Printing businesses that fail in the next 12-24 months will do so for the same reasons that businesses have always failed—failure to make hard decisions when only hard decisions will do. Having analyzed printing businesses for more than 30 years and published dozens of key industry reports, I am more convinced than ever that failure is far more self-induced than the result of external pressures.

Failure is not forced upon us, rather it is an option that we choose. We choose it just as we choose to select one entrée over another on a menu. However, instead of reading a restaurant menu from which to make our selections, we have the options of scanning the results of various industry reports and studies. These studies offer up, as they always have, clear choices that can be made to not only avoid failure but to achieve “profit leader” status in our industry.

I’m Closing My Doors

A couple of weeks ago a printer wrote me expressing dismay over the fact that he had purchased a copy of “Print Shop for Sale” a few weeks before, only to receive three weeks later a special email promotion offering him an 18% discount on the book. He bemoaned the fact that he had paid full price and now it was on sale.

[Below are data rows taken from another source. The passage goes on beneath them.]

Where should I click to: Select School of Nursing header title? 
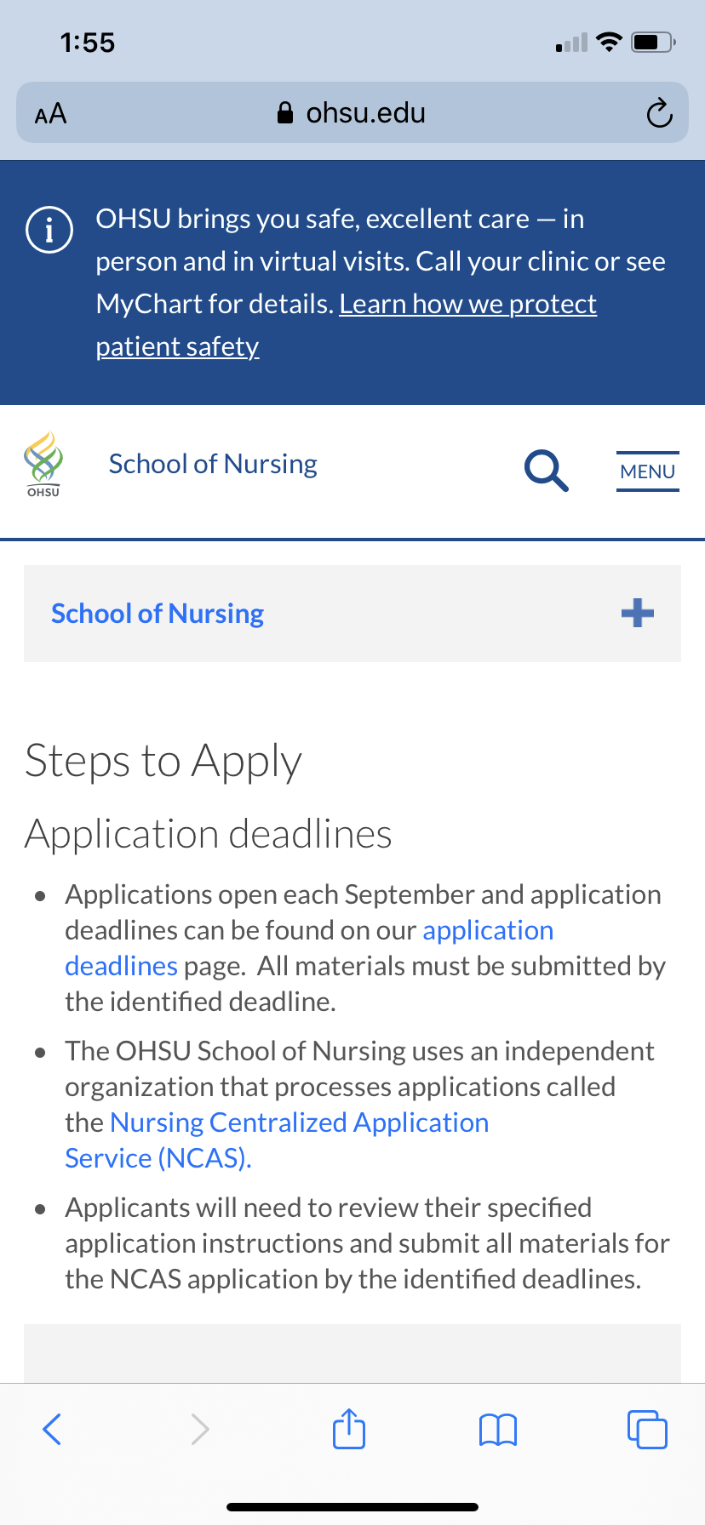[x=213, y=464]
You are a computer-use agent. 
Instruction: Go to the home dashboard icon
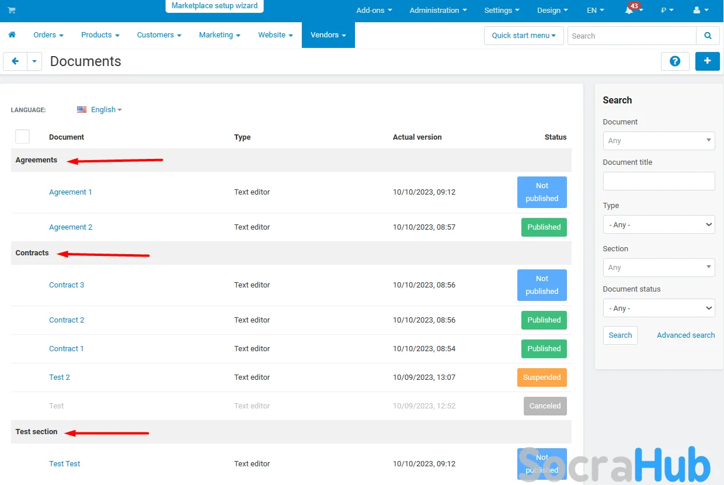coord(12,35)
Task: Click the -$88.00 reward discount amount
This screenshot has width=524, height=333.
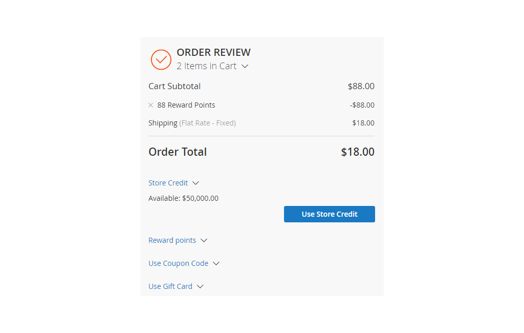Action: [x=362, y=105]

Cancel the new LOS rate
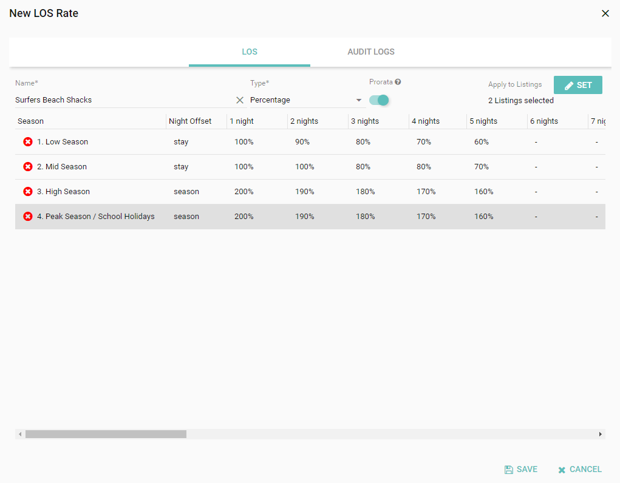(580, 469)
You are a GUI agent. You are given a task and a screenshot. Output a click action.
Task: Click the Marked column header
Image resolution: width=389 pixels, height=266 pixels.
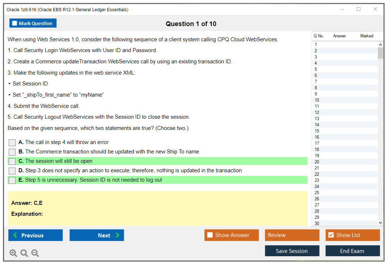367,36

My response via email was to ask him how he would have handled the same situation in his own printing business. I asked him what he would do if one of his customers called him complaining about paying full price for a job that now appeared to be on sale.

I told this printer that I would be happy to handle the adjustment in any manner he thought was fair. Just let me know. Two days later, I received a follow up email from the printer telling me, “It was just my initial response. I do that when things are going so @#%& as they have been. I don’t expect anything. I’ve just decided to close. No use in selling a dead horse.”

I dashed off a quick email asking him to call me when he had a chance and maybe I could provide him some advice as well as convince him to reconsider his decision. He may call today, but this column needs to get off to the editors so I can’t offer you a “and it all ended happily thereafter” conclusion.

Upon Closer Examination

I know that if I had the opportunity to talk to Dave (a fictional name), we both would have discovered that many of his problems probably dated back long before the crash in the housing market, long before most of us knew what AIG even did, and before we had the slightest hint that Bear Stearns was in trouble.

Had we looked at his operation a bit more closely, say five years ago, we would have discovered that instead of reinvesting in his business, Dave was withdrawing far too much in salary. He was totally oblivious to the fact that by taking so much money out and, as a consequence of not reinvesting in the business, he had set his company on course for ultimate failure.

If we looked back four or five years ago, we would probably have found that even when times were relatively good in his marketplace, his total owner’s compensation of 7.6% was already approaching the bottom 25th percentile for the industry. Based on that fact alone, we could have told Dave that an owner’s compensation that low already meant he was effectively producing no “excess earnings” which are the heart and soul of valuing a business. Without excess earnings, a business is worth little more than the depreciated value of his equipment package. In Dave’s case, that was almost zero since he had made little if any attempt to modernize or improve productivity.